The same day the Australians arrived at Kaewieng, 17 October, the first Australian ship entered Rabaul with food. It was the Burns Philp vessel Moresby with food so expensive the German traders refused to trade. To exert pressure on them the Administrator requisitioned for the military all the food remaining from the Neu Guinea Company. It had been brought from Makasser in the Dutch East Indies on August 29 by the Siar after war was declared, and the manager Georg Taeufert was deported on the Moresby as an example to the other traders. Burns Philp thereafter operated a virtual monopoly for many years.
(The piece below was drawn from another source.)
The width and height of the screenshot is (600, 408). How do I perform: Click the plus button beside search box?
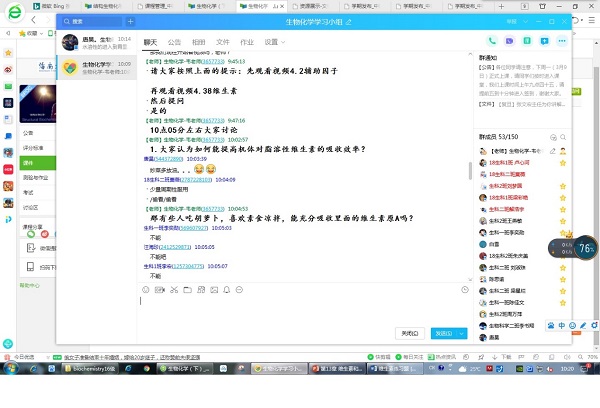pyautogui.click(x=130, y=20)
The new Administrator at Rabaul, Colonel William Holmes, had issued urgent instructions that workers with their German employers were to continue working for them. Therefore, after his successes at Tabar, Major Heritage returned and travelled down the Kaiser Wilhelmstrasse (today's Boluminski highway) for three days, as far as Kapsu. He delivered a total of 410 blows to 28 people and reported 'All boys and kanakas between Kapsu and Kaewieng were told the situation was just the same as before'. Ironically, it seems not only the employment conditions, but the punishment by flogging that had earlier raised much angst in Australia against Germany. It continued under the military occupation.

Another event involving the flogging of a white Australian missionary by Germans, at the same time that Heritage was learning those skills near Kaewieng, occurred on 26 October at Namatanai in the south of New Ireland, not yet occupied by the Australians. The 'payback' flogging of Germans would have international repercussions for Australia. But that's another story.

The military occupation and administration of New Ireland was an unhappy time after the efficiency of the Germans and a change in language, and made worse by the constant replacement and transfer of District Officers (one account says 24 in 6 years). Few of them had any experience in colonial administration or could understand the German laws that still applied. Patrolling and services to the people, particularly health, declined rapidly and the new 'kiaps', almost to a man, refused to learn Tok Pisin, thinking that simple English should be understandable! In one instance, the missionaries were reporting serious food shortages and hunger at the same time as the 'kiap' said there was plenty of food.

Kaewieng military occupation continued until 9 May 1921, when an Australian civil administration took over the former colony of Deutsche Neu Guinea under a mandate from the League of Nations. Kaewieng was officially spelt Kavieng from 9 June 1924 by order of the Administrator, along with changes to other German sounding names in New Guinea.


1 Dr Stubel was deported with others on the MV Sonoma and in a report he wrote on board, and signed on 22 January 1915, gives other names as Leading Seaman R.Jungmann, Lance corporal (medical) R. Putze, Marine R. Koch, Volunteer soldier R.Luchting and soldier Becher.